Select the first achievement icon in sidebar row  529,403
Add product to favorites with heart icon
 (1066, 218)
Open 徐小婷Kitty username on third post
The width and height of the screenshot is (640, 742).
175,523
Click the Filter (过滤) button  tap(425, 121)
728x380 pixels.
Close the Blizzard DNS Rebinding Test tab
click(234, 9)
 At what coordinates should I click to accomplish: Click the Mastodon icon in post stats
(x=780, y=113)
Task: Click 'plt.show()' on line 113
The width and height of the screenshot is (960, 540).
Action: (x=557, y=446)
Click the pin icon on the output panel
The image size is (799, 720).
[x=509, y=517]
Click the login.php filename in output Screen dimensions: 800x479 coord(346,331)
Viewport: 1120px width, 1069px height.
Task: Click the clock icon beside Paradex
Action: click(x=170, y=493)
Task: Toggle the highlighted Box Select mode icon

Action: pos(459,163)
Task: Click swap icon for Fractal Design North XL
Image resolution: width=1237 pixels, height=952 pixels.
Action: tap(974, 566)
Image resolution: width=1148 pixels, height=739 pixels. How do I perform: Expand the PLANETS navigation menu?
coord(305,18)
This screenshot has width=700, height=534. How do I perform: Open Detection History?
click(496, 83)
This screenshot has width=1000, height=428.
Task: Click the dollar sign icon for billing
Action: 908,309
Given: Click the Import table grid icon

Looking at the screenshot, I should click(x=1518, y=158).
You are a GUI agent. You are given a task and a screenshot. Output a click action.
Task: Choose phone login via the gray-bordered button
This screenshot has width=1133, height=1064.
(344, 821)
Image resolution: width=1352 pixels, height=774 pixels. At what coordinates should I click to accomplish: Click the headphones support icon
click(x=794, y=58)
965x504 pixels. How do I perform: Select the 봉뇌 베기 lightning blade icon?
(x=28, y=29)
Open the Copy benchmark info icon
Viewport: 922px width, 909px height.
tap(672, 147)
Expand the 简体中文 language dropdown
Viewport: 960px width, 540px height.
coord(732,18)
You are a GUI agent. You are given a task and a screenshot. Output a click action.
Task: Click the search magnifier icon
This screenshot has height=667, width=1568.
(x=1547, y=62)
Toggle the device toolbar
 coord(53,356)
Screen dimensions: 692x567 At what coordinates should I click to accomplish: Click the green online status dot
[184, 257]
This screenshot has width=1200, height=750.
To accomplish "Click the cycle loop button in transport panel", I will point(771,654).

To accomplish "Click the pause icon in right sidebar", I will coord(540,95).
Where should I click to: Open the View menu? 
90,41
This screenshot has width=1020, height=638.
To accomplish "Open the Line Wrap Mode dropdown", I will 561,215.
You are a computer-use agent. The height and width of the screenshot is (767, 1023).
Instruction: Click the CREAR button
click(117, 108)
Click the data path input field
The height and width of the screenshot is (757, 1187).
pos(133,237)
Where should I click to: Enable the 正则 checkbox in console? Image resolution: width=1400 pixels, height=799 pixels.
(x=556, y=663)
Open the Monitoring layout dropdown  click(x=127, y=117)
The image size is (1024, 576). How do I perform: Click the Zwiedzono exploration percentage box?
########################################
## THE PROBLEM
Copy all of the data. Keep every word exactly as it is.

## RESPONSE BOX
Select the first achievement icon in sidebar row  529,403
Add product to favorites with heart icon
 (1066, 218)
Open 徐小婷Kitty username on third post
The width and height of the screenshot is (640, 742).
175,523
Click the Filter (过滤) button  tap(425, 121)
728x380 pixels.
Close the Blizzard DNS Rebinding Test tab
click(234, 9)
 At what coordinates should I click to accomplish: Click the Mastodon icon in post stats
(x=780, y=113)
Task: Click 'plt.show()' on line 113
The width and height of the screenshot is (960, 540).
Action: (x=557, y=446)
Click the pin icon on the output panel
The image size is (799, 720).
[x=509, y=517]
Click the login.php filename in output Screen dimensions: 800x479 coord(346,331)
Viewport: 1120px width, 1069px height.
Task: Click the clock icon beside Paradex
Action: click(x=170, y=493)
Task: Toggle the highlighted Box Select mode icon

Action: pos(459,163)
Task: Click swap icon for Fractal Design North XL
Image resolution: width=1237 pixels, height=952 pixels.
Action: tap(974, 566)
Image resolution: width=1148 pixels, height=739 pixels. How do I perform: Expand the PLANETS navigation menu?
coord(305,18)
This screenshot has width=700, height=534. How do I perform: Open Detection History?
click(496, 83)
This screenshot has width=1000, height=428.
Task: Click the dollar sign icon for billing
Action: 908,309
Given: Click the Import table grid icon

Looking at the screenshot, I should click(x=1518, y=158).
You are a GUI agent. You are given a task and a screenshot. Output a click action.
Task: Choose phone login via the gray-bordered button
This screenshot has width=1133, height=1064.
(344, 821)
Image resolution: width=1352 pixels, height=774 pixels. At what coordinates should I click to accomplish: Click the headphones support icon
click(x=794, y=58)
965x504 pixels. How do I perform: Select the 봉뇌 베기 lightning blade icon?
(x=28, y=29)
Open the Copy benchmark info icon
Viewport: 922px width, 909px height.
tap(672, 147)
Expand the 简体中文 language dropdown
Viewport: 960px width, 540px height.
coord(732,18)
You are a GUI agent. You are given a task and a screenshot. Output a click action.
Task: Click the search magnifier icon
This screenshot has height=667, width=1568.
(x=1547, y=62)
Toggle the device toolbar
 coord(53,356)
Screen dimensions: 692x567 At what coordinates should I click to accomplish: Click the green online status dot
[184, 257]
This screenshot has width=1200, height=750.
To accomplish "Click the cycle loop button in transport panel", I will point(771,654).

To accomplish "Click the pause icon in right sidebar", I will coord(540,95).
Where should I click to: Open the View menu? 
90,41
This screenshot has width=1020, height=638.
To accomplish "Open the Line Wrap Mode dropdown", I will 561,215.
You are a computer-use agent. The height and width of the screenshot is (767, 1023).
Instruction: Click the CREAR button
click(117, 108)
Click the data path input field
The height and width of the screenshot is (757, 1187).
pos(133,237)
Where should I click to: Enable the 正则 checkbox in console? Image resolution: width=1400 pixels, height=799 pixels.
(x=556, y=663)
Open the Monitoring layout dropdown  click(x=127, y=117)
The image size is (1024, 576). How do I perform: Click the Zwiedzono exploration percentage box?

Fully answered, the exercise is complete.